TASK REQUIREMENTS: The lines to copy are those in the records below that hold the word "Select".

DATA SUPPLIED below:

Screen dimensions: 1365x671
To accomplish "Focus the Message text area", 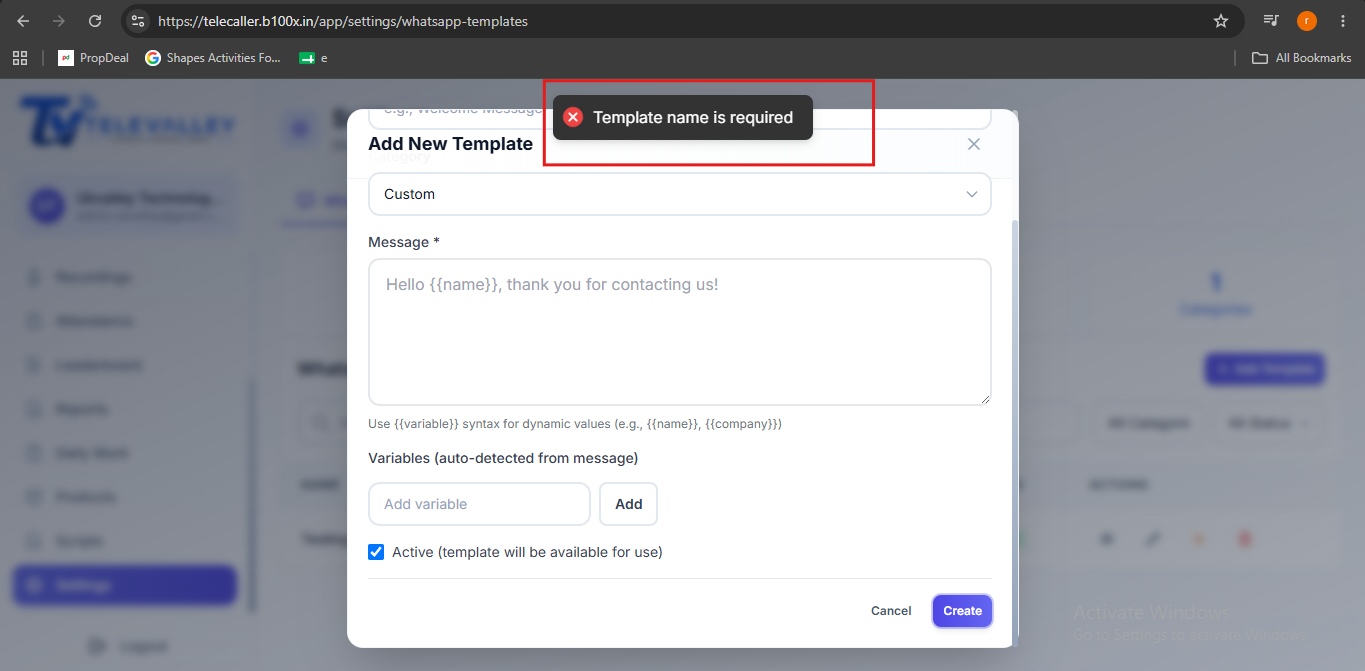I will click(x=680, y=332).
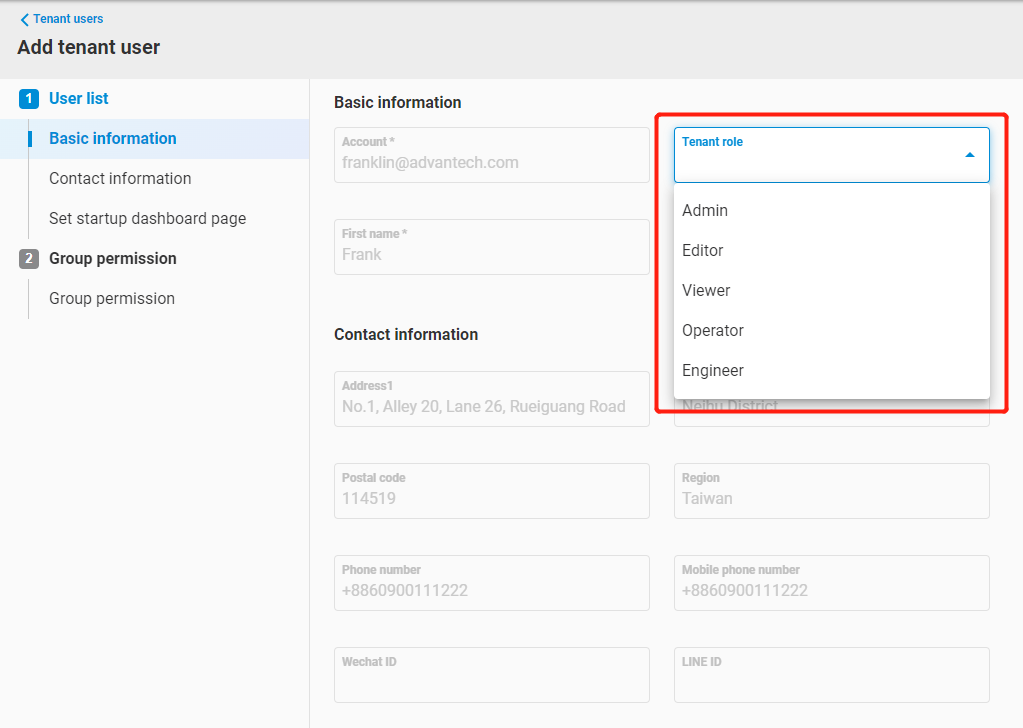Choose the Editor role option
The image size is (1023, 728).
(703, 251)
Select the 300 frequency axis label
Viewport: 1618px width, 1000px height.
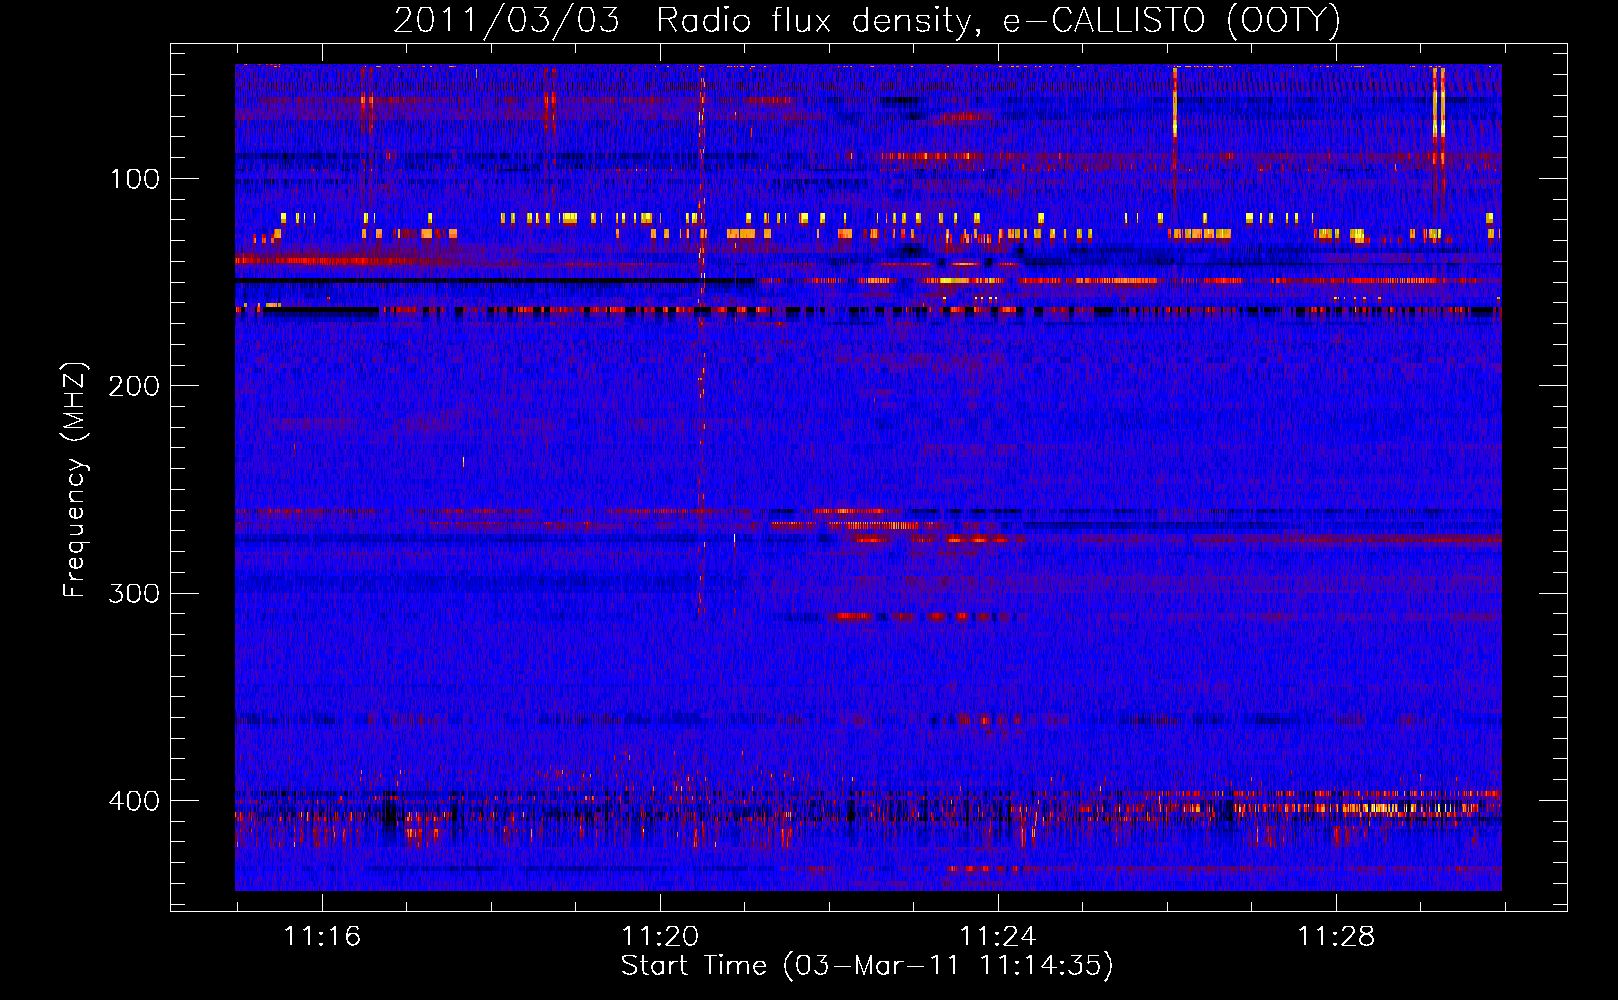click(x=135, y=593)
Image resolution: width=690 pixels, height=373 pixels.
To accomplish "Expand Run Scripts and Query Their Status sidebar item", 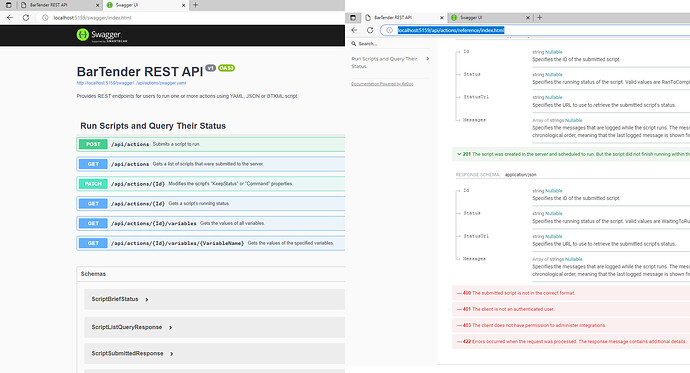I will [x=390, y=62].
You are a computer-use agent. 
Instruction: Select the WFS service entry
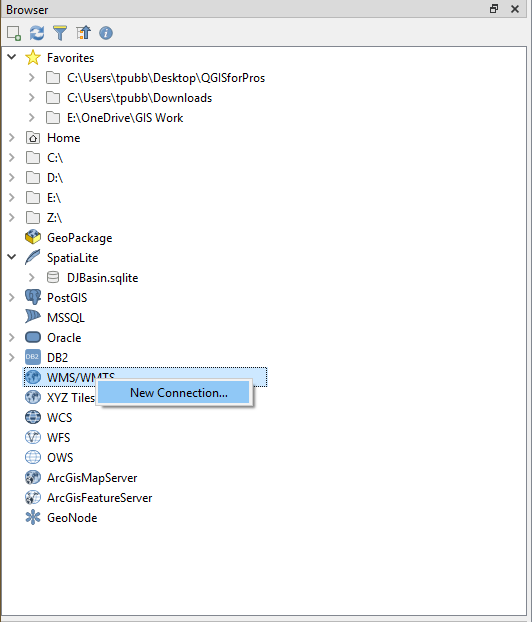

End of DATA SUPPLIED.

OUTPUT:
Select the 300 frequency axis label
Instruction: Select the WFS service entry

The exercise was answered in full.